Success in regional transit projects requires strong relationships
The Construction Dive article “Strategies to keep light-rail projects on track,” makes a number of good points on the keys to success. The article correctly points out that getting early buy-in from the community and building a solid relationship with the Federal Transit Administration are key.
Our approach includes community outreach and public involvement workshops. We like to ensure that the projects and teams assembled have a solid understanding of local government expectations as they relate to the community.
Our Washington office has found that close working relationships with federal government departments and agencies are also essential. Those encompass funding, notices to proceed, and other considerations. Regional government entities and their teams must have support at all levels to see a project through to success.

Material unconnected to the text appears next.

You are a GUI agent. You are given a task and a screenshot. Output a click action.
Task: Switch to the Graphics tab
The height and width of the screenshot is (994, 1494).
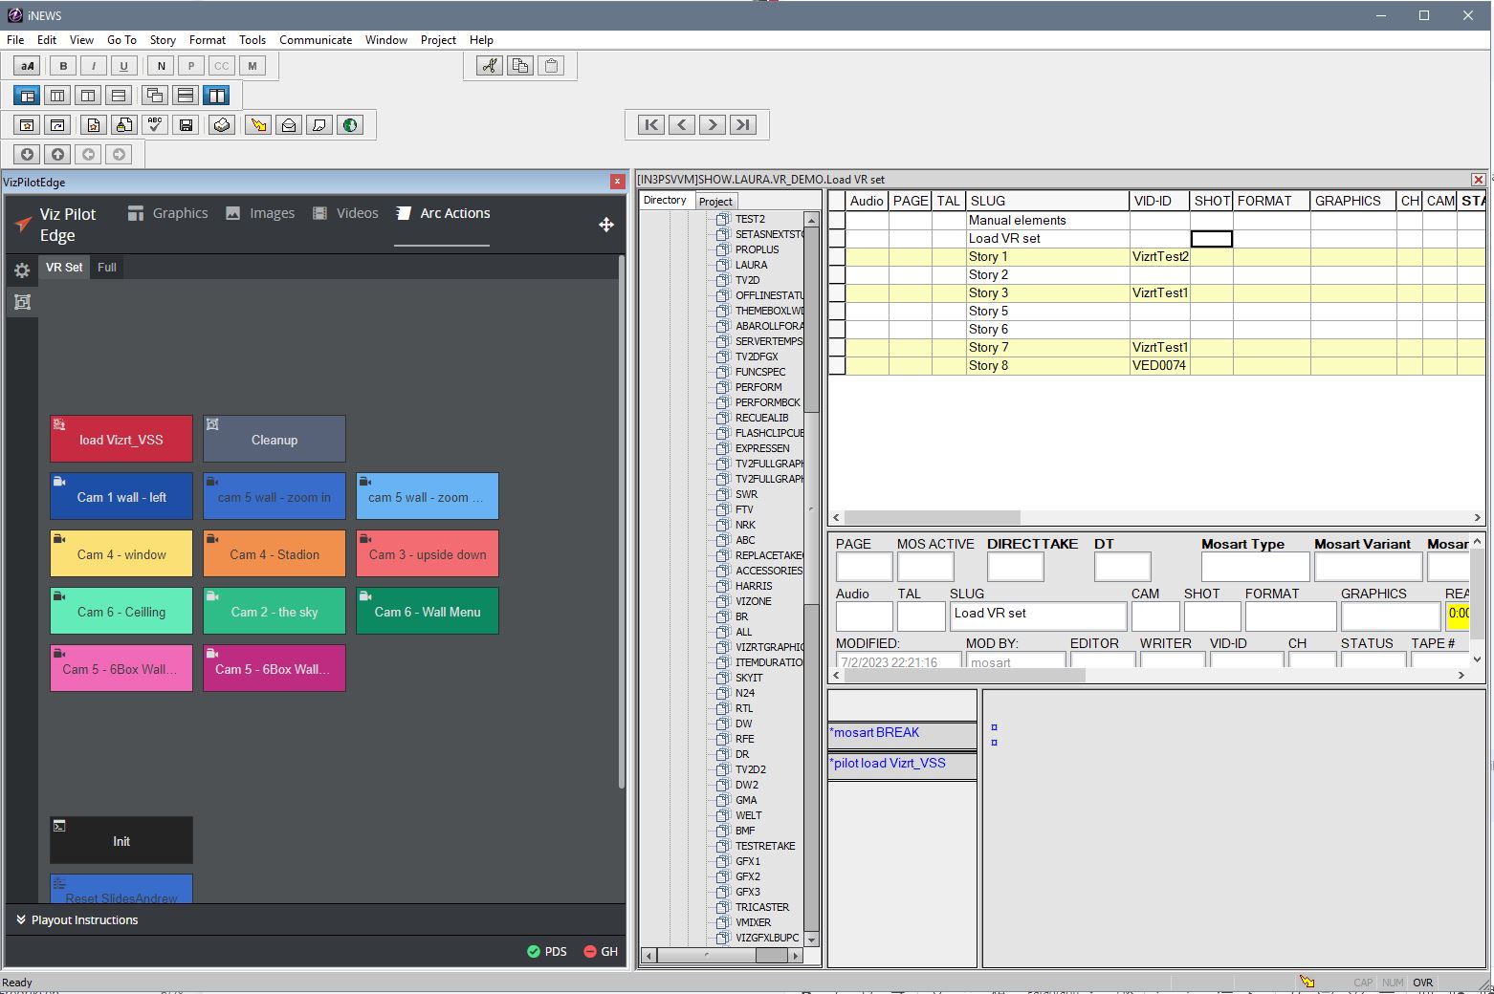pyautogui.click(x=168, y=213)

Good relationships with these agencies can help move projects along, especially when issues arise and something gets stuck.
Also in the very early stage, government planners should develop working groups of subject-matter experts from various teams. They will negotiate the issues which appear to be obstacles to launching construction.
BE FLEXIBLE, CREATIVE
The article also points out concerns about being over-budget and not having assembled enough property for the project. We would add to that rethinking which type of technology works best for a transportation corridor. We recently encountered one situation with a regional government that could build on a route either light rail or bus rapid transit.
The same flexibility should be applied to the delivery method. The article notes that Phoenix’s Valley Metro Regional Public Transit Authority used construction manager at risk and design-build methods for extensions to its main rail line.
The article states “that there are benefits to bringing the contractor in at the earliest design phases, such as working out scheduling conflicts or necessary changes before they become expensive to fix out in the field.”
In our years of experience with alternative delivery projects, we found this approach to be an especially relevant key to success in transit-oriented development.
A local government may not have all of the funding to pay for development along a corridor. In several instances, we identified real estate that government then offered to development teams in order to build mixed-use development stations along the route. This generated enough funds to help the transit construction team with its project and to promote mixed-use development around rail stations.
Last, the articles notes that light-rail and similar transit projects take years to complete. We agree. An ongoing familiarity and knowledge of internal and external stakeholders, as well as local and federal officials is paramount to success.
It is critical to maintain good continuity during the development and through completion and project close-out. As the article concludes, “that includes changes in political leadership and community sensibilities, both of which are hard to predict.”